I´ve found this Does every continuous map induce a homomorphism on fundamental groups? but im not able to find why the function induces by f is not a group homomorphism.
I have tryed to define the fundamental group of $\mathbb{C^*}$ in $x_0 = -1$ , $\pi_1 (\mathbb{C^*}, -1)$ and using the loop $\alpha : [0,1] \rightarrow \mathbb{C^*} ; t \rightarrow \exp (2 \pi i t)$ and trying to find if any of the group homomorphism properties are not satisfied.
Where the group homomorphism is defined $\pi_1(f,x_o): \pi_1(\mathbb{C^*},x_o) \rightarrow \pi_1(\mathbb{C},f(x_o))$
However I coudn´t find any contradiction, could anyone help me? Thank you.
Note that $\exp$ is a continuous function $\mathbb C \to \mathbb C^*$. Assume that there exists a continuous $f : \mathbb C^* \to \mathbb C$ such that $\exp(f(z)) = z$ for all $z \in \mathbb C^*$. In other words, we have $\exp \circ f = id_{\mathbb C^*}$.

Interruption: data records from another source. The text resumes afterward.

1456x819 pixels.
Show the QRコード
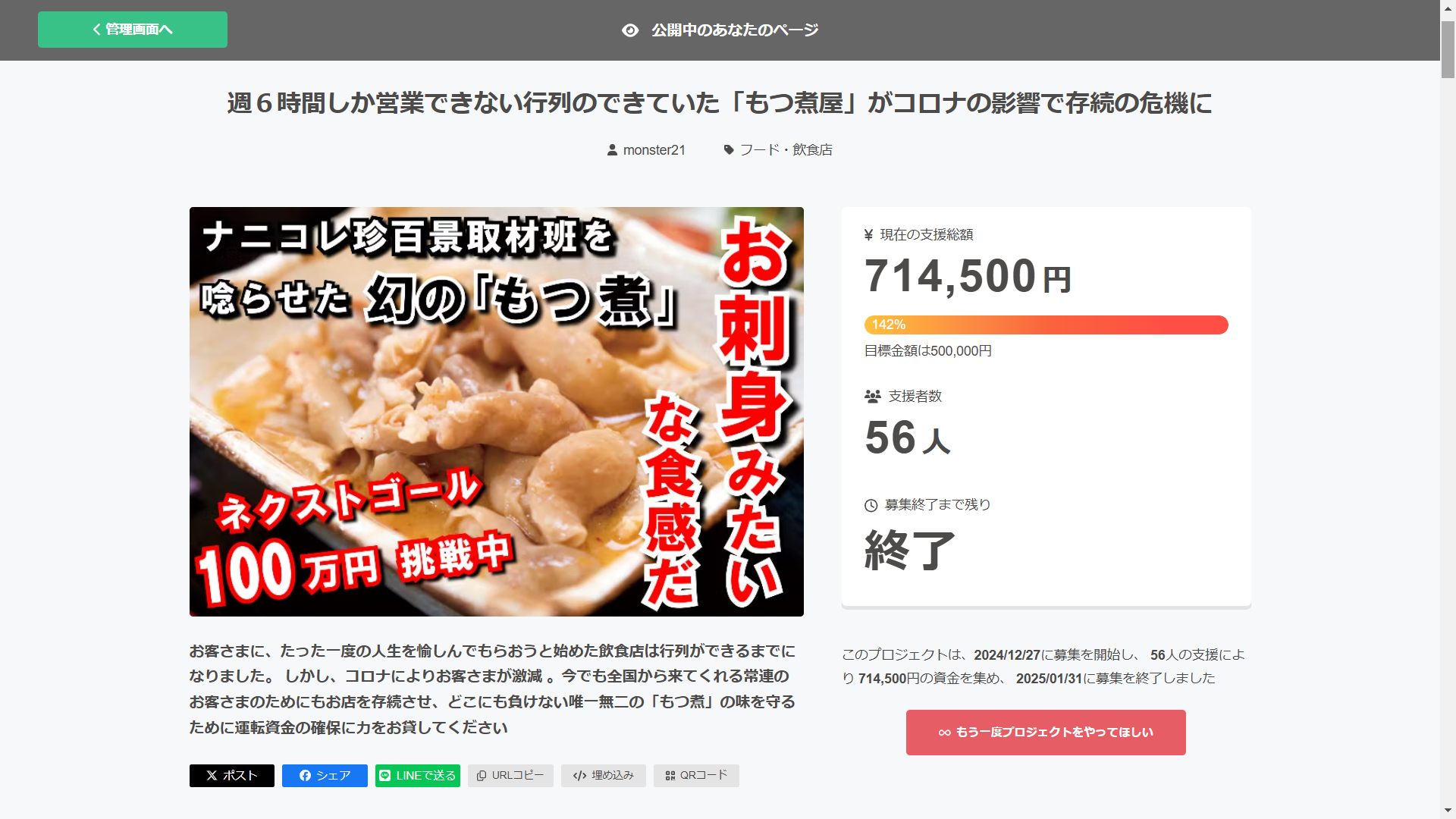click(x=696, y=776)
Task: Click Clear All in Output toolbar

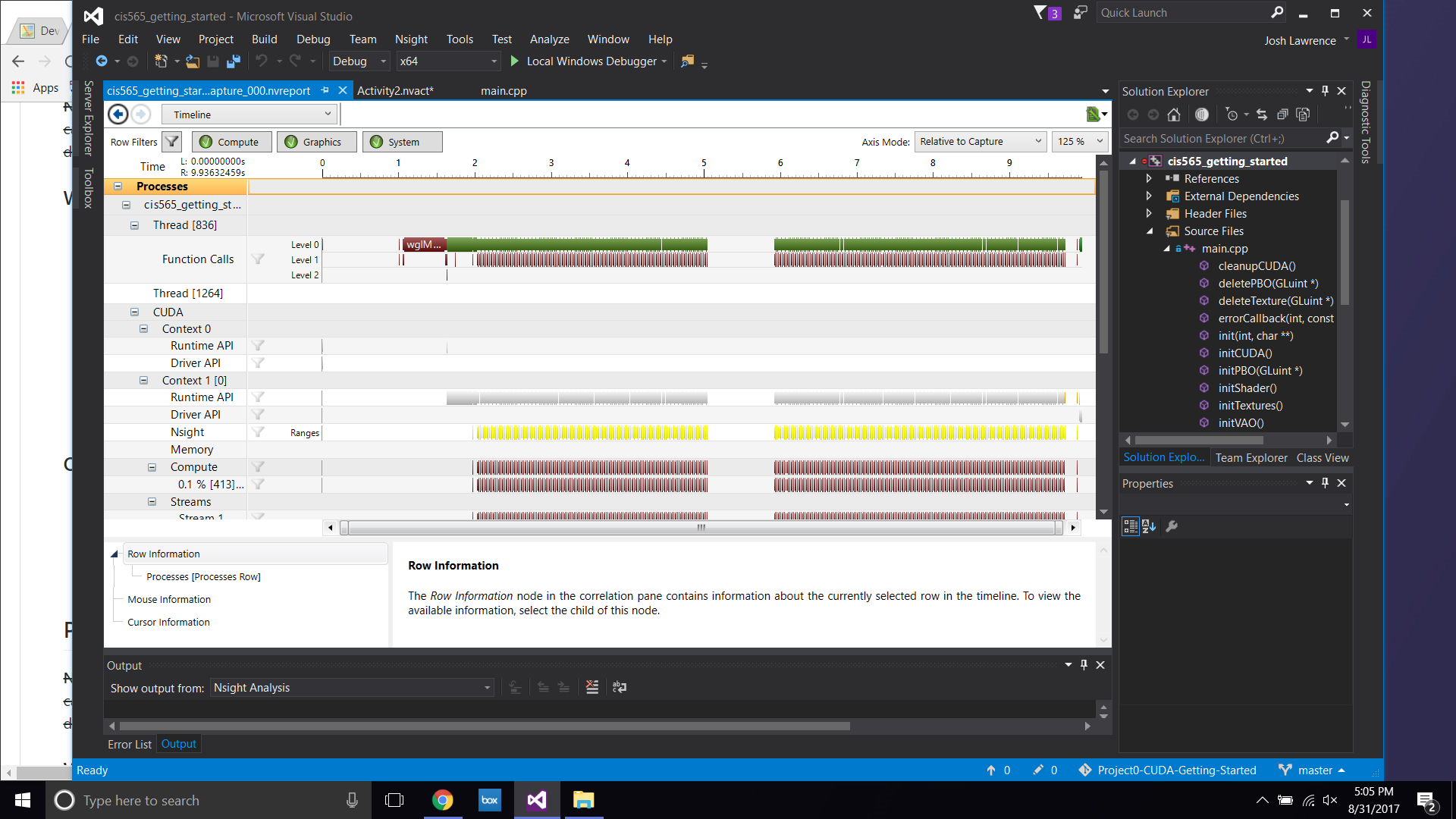Action: tap(592, 687)
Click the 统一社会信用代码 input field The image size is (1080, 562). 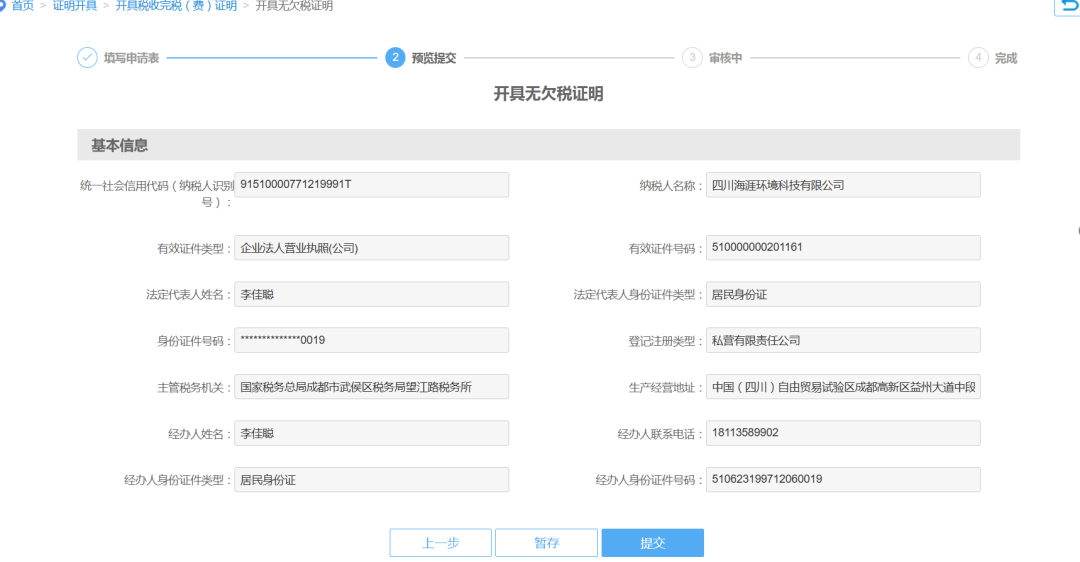(x=371, y=185)
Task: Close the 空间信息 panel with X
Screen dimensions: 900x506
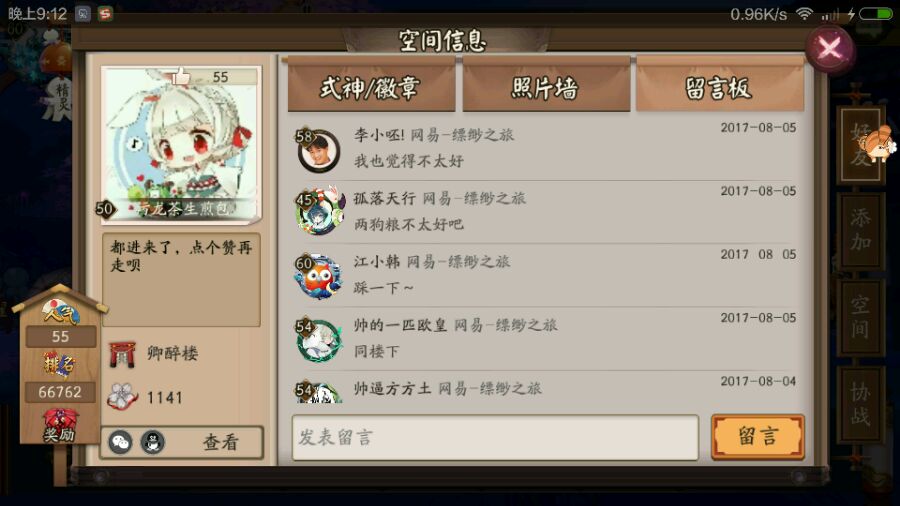Action: pyautogui.click(x=830, y=49)
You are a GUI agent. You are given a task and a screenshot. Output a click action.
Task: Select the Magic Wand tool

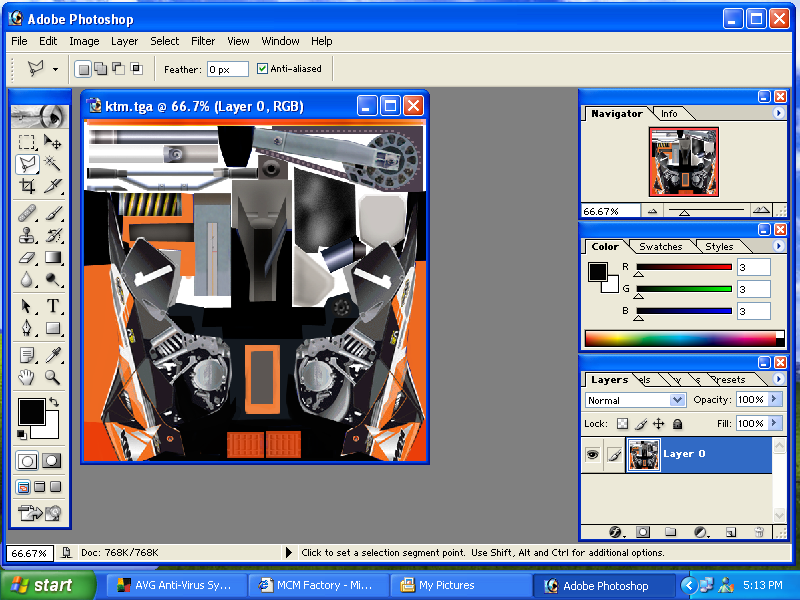click(x=52, y=164)
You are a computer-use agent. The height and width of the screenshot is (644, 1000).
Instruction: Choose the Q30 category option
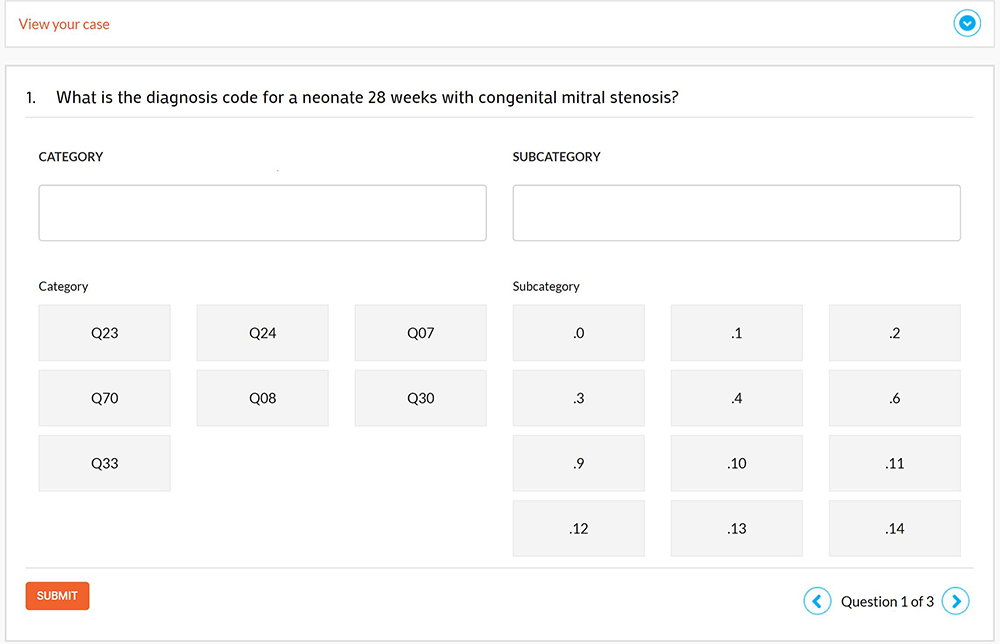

Since $\exp(f(1)) = 1$, we have $f(1) = 2k\pi i$ for some $k \in \mathbb Z$. On the fundamental groups we obtain induced homomorphisms $f_* : \pi_1(\mathbb C^*,1) \to \pi_1(\mathbb C,2k\pi i)$ and $\exp_* : \pi_1(\mathbb C,2k\pi i) \to \pi_1(\mathbb C^*,1)$. We have $\exp_* \circ f_* = (\exp \circ f)_* = id_* = id$. But $\mathbb C$ is contractible, thus $\pi_1(\mathbb C,2k\pi i) = 0$ and therefore $\exp_* \circ f_* = id$ is the zero map on $\pi_1(\mathbb C^*,1)$. This is only possible when $\pi_1(\mathbb C^*,1) = 0$. However, it is well-known that $\pi_1(\mathbb C^*,1) \approx \mathbb Z$. This contradiction shows that no continuous $f$ exists.
Note that there are uncounatbly many functions $f$ such that $\exp(f(z))=z$. None of them is continuous. However, you can find solutions $f$ which are continuous except on some ray starting at $0$ ("branch cuts").